Василек неопределенно пожал плечами.
Она вспомнила, что никогда в своей жизни не бывала в заводском цехе, вдруг притихла и пожаловалась:
— Как надоело лежать, скорее бы выписывали!
— Значит, еще нельзя, если не выписывают. А кому ты писала письмо в Степную?
— Озеровым, — немного смущенно ответила Таня. — А что?
— Так, — Василек нахмурился и обиженно подумал: «Родня какая она им… Мишке писала, вот и все».
— Да, — вспомнила вдруг Таня, — а наши со скотом не вернулись в Степную, в Бобровском они сейчас. А ты вот сбежал от них.

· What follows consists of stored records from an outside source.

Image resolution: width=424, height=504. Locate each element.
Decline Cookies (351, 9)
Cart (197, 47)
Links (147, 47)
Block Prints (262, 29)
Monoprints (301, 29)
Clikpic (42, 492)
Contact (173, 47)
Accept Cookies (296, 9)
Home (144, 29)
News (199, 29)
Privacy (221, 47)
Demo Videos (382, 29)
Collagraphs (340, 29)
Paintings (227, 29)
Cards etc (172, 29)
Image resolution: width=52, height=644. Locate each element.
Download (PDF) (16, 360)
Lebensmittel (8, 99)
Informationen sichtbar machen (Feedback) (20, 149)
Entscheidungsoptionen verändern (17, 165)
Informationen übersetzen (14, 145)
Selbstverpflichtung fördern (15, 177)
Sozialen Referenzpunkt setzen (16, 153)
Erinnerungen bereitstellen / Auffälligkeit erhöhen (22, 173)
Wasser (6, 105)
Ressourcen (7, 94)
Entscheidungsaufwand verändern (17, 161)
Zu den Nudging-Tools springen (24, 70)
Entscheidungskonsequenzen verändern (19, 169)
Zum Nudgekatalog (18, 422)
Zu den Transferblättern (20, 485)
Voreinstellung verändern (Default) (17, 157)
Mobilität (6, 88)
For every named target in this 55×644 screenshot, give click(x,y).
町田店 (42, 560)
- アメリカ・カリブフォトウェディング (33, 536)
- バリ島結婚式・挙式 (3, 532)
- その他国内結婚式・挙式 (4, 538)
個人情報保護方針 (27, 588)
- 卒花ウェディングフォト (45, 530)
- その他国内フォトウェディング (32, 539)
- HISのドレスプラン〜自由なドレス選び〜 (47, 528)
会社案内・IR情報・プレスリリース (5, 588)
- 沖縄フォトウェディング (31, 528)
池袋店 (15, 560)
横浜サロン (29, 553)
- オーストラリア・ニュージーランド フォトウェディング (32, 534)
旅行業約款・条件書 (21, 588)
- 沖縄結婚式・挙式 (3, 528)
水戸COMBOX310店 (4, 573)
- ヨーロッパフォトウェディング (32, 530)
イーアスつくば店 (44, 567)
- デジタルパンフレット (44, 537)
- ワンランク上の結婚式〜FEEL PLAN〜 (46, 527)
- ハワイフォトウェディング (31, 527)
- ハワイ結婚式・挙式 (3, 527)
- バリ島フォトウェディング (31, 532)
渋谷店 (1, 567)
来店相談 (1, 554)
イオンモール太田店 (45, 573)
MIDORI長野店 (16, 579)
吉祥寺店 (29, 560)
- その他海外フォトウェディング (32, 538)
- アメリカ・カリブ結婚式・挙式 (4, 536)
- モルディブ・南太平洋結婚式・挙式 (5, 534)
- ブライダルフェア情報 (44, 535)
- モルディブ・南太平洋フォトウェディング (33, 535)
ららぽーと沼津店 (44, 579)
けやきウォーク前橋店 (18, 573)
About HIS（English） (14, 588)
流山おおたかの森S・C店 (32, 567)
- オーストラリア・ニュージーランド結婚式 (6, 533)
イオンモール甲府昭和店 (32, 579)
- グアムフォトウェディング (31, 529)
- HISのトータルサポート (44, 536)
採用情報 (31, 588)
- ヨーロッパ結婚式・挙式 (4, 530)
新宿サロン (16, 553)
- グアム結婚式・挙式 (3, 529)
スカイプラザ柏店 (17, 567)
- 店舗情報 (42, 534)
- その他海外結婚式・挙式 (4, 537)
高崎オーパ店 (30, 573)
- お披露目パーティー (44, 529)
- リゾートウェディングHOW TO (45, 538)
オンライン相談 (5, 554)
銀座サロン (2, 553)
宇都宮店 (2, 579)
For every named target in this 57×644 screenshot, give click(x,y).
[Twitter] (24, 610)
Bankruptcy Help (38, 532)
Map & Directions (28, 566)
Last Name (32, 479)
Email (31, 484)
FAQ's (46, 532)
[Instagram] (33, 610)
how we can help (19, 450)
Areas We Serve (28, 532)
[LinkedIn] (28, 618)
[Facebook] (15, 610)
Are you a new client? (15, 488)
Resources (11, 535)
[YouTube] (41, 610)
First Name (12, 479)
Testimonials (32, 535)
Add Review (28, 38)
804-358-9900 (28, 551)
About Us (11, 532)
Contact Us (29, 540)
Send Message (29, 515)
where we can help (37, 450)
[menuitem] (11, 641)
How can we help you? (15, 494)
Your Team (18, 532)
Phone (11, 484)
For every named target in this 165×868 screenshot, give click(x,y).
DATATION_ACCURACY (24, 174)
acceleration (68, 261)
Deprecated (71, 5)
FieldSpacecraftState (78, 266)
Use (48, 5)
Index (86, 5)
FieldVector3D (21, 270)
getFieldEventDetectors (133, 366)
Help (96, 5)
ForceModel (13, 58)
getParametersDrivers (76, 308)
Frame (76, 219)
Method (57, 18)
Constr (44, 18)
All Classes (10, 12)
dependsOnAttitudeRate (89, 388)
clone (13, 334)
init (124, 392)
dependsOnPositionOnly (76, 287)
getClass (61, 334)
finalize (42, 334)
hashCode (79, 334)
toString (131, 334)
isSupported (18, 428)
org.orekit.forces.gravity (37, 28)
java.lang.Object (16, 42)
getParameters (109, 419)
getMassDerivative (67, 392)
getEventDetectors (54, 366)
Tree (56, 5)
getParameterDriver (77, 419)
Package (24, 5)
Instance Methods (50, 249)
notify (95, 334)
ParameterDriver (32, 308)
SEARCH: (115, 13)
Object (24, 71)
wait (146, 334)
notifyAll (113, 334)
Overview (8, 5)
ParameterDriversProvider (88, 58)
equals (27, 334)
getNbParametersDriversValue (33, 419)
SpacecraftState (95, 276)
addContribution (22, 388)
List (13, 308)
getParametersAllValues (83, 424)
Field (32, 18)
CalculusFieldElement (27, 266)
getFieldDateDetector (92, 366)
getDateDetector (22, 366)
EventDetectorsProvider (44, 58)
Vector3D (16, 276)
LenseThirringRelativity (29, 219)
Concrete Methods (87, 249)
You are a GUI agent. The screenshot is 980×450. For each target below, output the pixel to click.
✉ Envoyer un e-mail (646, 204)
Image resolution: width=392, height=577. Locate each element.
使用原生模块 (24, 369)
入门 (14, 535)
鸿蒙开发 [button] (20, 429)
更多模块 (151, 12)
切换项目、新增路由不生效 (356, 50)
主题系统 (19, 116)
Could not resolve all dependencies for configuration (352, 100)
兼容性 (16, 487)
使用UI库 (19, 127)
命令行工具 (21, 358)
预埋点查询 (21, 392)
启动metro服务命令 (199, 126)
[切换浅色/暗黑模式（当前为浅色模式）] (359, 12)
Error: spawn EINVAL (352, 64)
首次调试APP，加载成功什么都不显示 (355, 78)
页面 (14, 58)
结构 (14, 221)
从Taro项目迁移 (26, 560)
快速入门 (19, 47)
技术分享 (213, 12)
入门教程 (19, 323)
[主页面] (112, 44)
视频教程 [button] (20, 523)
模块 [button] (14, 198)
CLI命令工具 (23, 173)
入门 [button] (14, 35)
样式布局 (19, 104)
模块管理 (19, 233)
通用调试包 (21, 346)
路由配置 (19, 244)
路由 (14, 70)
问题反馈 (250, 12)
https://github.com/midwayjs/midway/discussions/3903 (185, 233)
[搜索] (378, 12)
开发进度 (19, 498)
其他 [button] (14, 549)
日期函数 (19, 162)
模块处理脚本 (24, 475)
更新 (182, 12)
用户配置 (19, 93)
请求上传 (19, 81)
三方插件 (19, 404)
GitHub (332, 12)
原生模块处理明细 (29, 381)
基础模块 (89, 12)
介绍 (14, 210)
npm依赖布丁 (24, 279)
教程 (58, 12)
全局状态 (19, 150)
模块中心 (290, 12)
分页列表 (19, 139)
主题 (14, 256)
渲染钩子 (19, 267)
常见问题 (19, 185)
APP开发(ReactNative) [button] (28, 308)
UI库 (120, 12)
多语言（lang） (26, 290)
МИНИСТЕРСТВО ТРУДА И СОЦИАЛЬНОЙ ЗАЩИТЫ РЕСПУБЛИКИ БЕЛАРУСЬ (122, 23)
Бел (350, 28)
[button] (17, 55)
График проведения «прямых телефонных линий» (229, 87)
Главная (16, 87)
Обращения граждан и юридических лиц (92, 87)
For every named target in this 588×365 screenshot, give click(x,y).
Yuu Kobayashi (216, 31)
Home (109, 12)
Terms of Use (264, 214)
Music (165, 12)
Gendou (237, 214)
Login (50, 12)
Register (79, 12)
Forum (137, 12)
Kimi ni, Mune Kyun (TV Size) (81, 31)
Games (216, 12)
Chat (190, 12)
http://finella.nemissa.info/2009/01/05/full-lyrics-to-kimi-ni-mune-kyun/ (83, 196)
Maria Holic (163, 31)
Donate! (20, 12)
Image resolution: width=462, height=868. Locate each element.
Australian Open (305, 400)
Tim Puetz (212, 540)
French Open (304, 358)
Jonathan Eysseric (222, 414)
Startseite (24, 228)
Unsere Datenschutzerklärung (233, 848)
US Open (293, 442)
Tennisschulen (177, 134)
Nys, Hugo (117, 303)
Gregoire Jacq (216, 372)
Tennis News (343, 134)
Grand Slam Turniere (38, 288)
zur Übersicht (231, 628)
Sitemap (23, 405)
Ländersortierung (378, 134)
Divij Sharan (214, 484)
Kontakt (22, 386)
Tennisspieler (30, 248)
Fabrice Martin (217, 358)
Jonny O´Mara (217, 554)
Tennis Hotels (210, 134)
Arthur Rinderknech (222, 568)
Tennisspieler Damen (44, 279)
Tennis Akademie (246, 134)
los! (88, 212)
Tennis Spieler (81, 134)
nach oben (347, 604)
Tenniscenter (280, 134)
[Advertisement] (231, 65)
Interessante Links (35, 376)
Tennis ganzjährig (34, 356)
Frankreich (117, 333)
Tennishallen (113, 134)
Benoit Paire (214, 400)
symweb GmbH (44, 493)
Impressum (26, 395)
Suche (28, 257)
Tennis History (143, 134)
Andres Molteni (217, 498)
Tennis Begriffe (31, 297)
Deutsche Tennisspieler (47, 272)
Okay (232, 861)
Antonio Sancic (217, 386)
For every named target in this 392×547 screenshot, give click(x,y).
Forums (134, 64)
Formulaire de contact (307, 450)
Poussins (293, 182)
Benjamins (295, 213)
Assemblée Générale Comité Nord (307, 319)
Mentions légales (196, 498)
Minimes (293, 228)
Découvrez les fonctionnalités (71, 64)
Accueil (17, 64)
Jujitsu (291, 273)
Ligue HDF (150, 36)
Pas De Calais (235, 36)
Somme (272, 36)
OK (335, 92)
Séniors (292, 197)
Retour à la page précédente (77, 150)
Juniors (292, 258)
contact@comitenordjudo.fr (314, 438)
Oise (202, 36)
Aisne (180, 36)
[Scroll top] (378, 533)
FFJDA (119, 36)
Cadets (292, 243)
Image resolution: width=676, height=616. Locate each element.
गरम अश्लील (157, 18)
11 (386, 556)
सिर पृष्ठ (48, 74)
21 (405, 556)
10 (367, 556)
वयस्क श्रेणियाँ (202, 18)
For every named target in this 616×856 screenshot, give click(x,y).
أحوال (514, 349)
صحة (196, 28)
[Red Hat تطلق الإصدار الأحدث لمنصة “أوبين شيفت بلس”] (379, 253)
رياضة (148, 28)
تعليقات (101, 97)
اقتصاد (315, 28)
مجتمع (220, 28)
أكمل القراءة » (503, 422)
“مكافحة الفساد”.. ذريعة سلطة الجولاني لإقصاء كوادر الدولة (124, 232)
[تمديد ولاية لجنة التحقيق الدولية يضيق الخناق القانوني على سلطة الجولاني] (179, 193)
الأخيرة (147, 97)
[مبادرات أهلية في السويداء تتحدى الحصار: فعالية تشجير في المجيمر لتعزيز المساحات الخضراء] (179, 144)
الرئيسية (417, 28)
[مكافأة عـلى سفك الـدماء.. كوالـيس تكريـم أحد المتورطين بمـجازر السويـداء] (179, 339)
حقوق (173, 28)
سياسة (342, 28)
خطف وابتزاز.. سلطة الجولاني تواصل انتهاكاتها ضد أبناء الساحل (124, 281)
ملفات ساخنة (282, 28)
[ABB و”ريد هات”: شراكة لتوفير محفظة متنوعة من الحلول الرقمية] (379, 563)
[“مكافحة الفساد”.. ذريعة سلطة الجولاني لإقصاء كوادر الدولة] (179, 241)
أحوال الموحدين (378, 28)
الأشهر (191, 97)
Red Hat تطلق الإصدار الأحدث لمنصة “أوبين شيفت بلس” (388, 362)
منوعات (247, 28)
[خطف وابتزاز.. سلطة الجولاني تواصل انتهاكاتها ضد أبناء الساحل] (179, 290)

— Знаешь же, почему я приехал, — он поднял на Таню беспокойно поблескивающие глаза. — Ты ничего не ответила на мою записку, помнишь, я оставлял тебе?
— Не нужно об этом…
Василек поднялся и, не прощаясь, ушел.
Возвратившись домой, он прилег на койку и, вспоминая разговор с Таней, смотрел неподвижным взглядом на аляповатую картину, висевшую на стене в тяжелой деревянной рамке. Какой-то доморощенный художник изобразил на ней влюбленного юношу с букетом цветов, опустившегося на колено перед девушкой. Она сидела на берегу озера и кормила из рук лебедя. «Тоже мне — нарисовал: лебедь больше человека, да и похож-то на старого гусака, — раздраженно думал Василек. — Не художник, а мазила».